— Start Material for this exercise —

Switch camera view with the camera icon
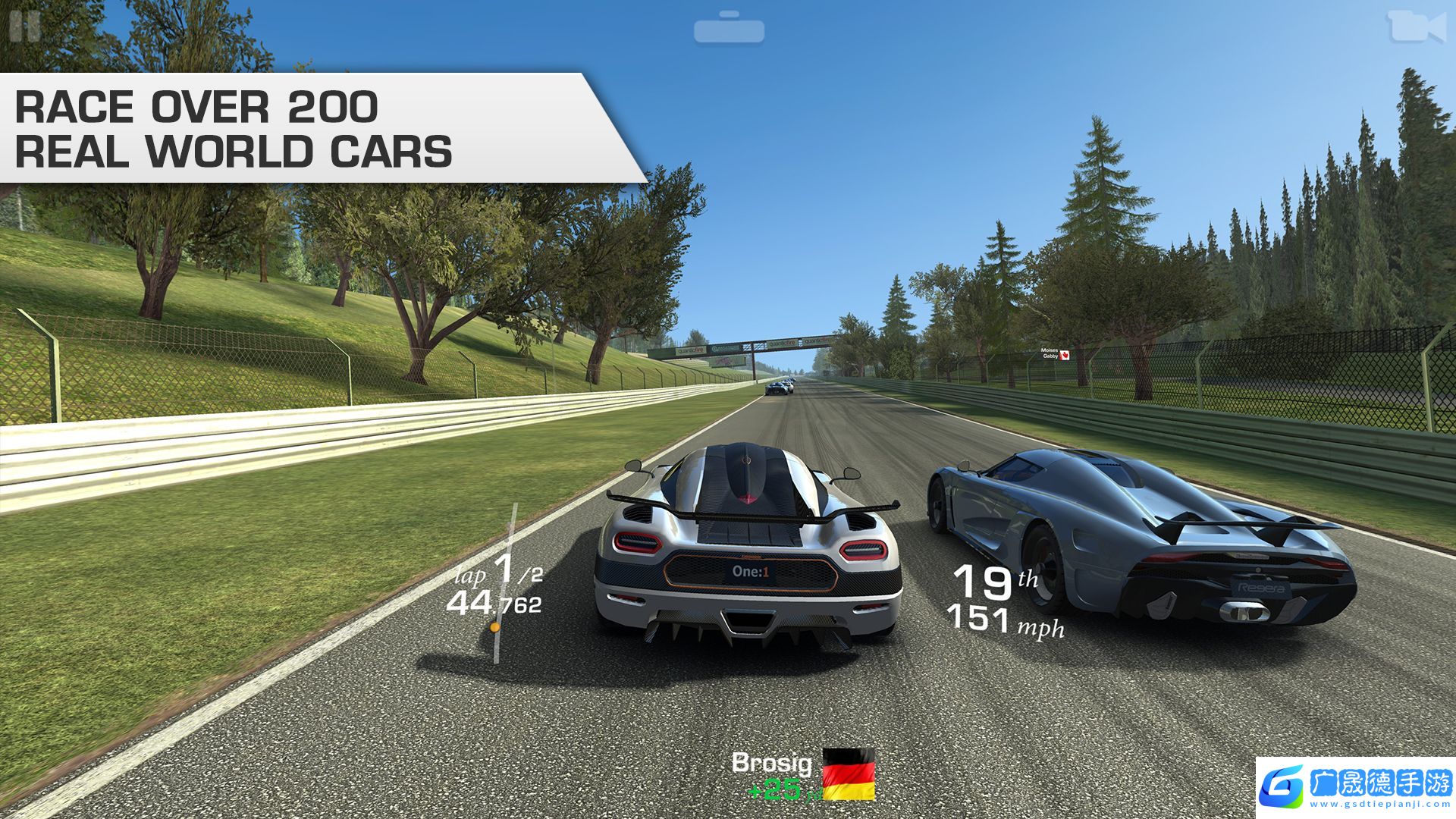pos(1415,27)
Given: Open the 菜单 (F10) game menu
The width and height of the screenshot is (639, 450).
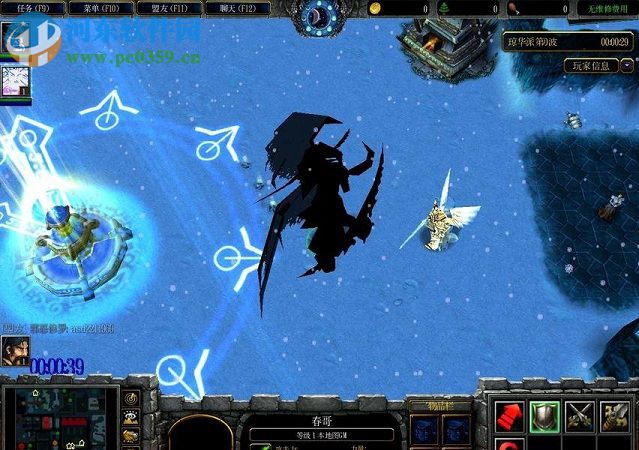Looking at the screenshot, I should coord(103,8).
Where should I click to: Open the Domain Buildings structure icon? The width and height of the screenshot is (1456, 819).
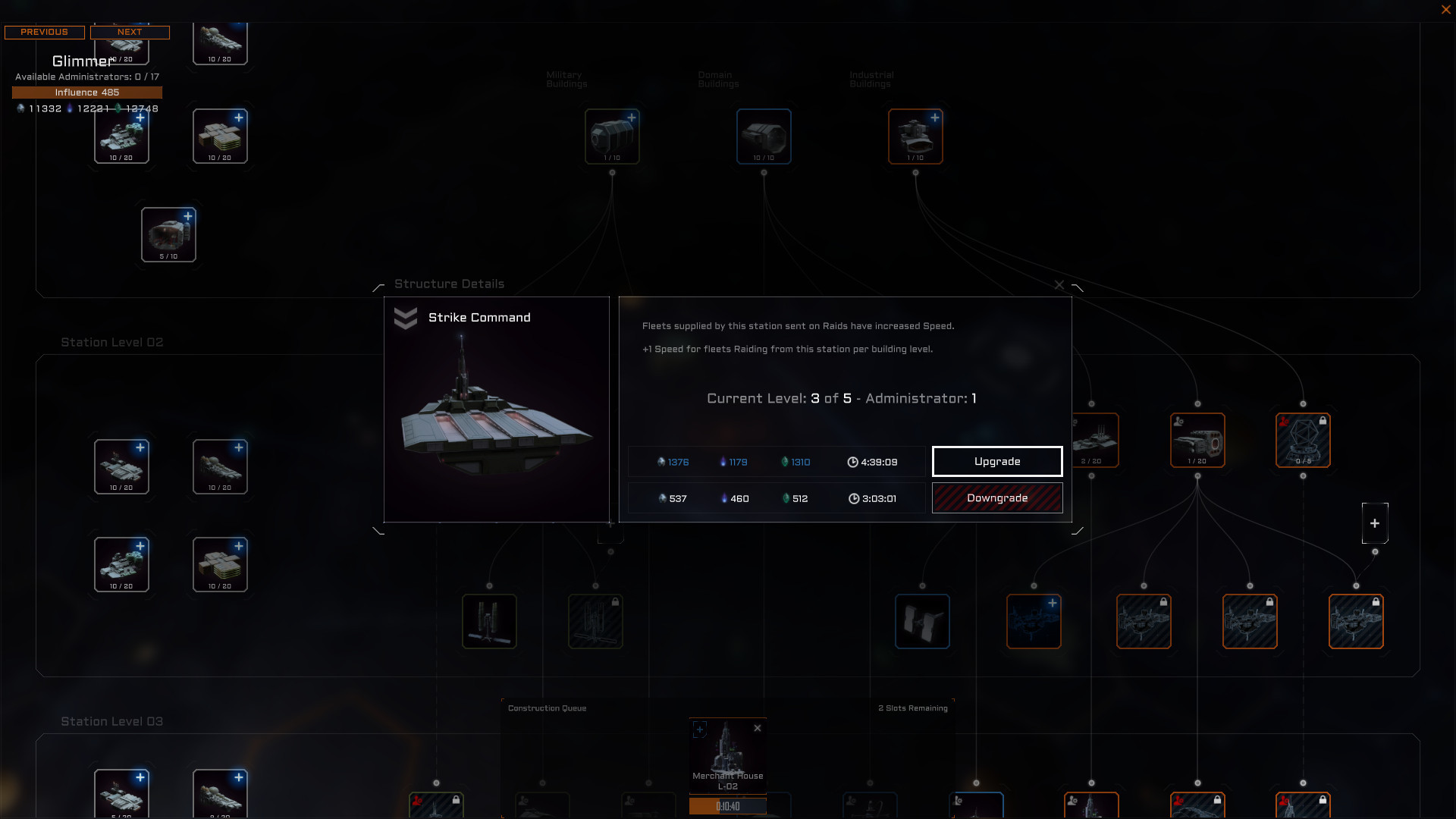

— End Material for this exercise —

=== What is needed ===
Lay out every line of the material above as a numbered list, skipping blank lines and leaving the pictures out.

=== The output ===
1. Switch camera view with the camera icon
2. pos(1415,27)
3. Given: Open the 菜单 (F10) game menu
4. The width and height of the screenshot is (639, 450).
5. Looking at the screenshot, I should coord(103,8).
6. Where should I click to: Open the Domain Buildings structure icon? The width and height of the screenshot is (1456, 819).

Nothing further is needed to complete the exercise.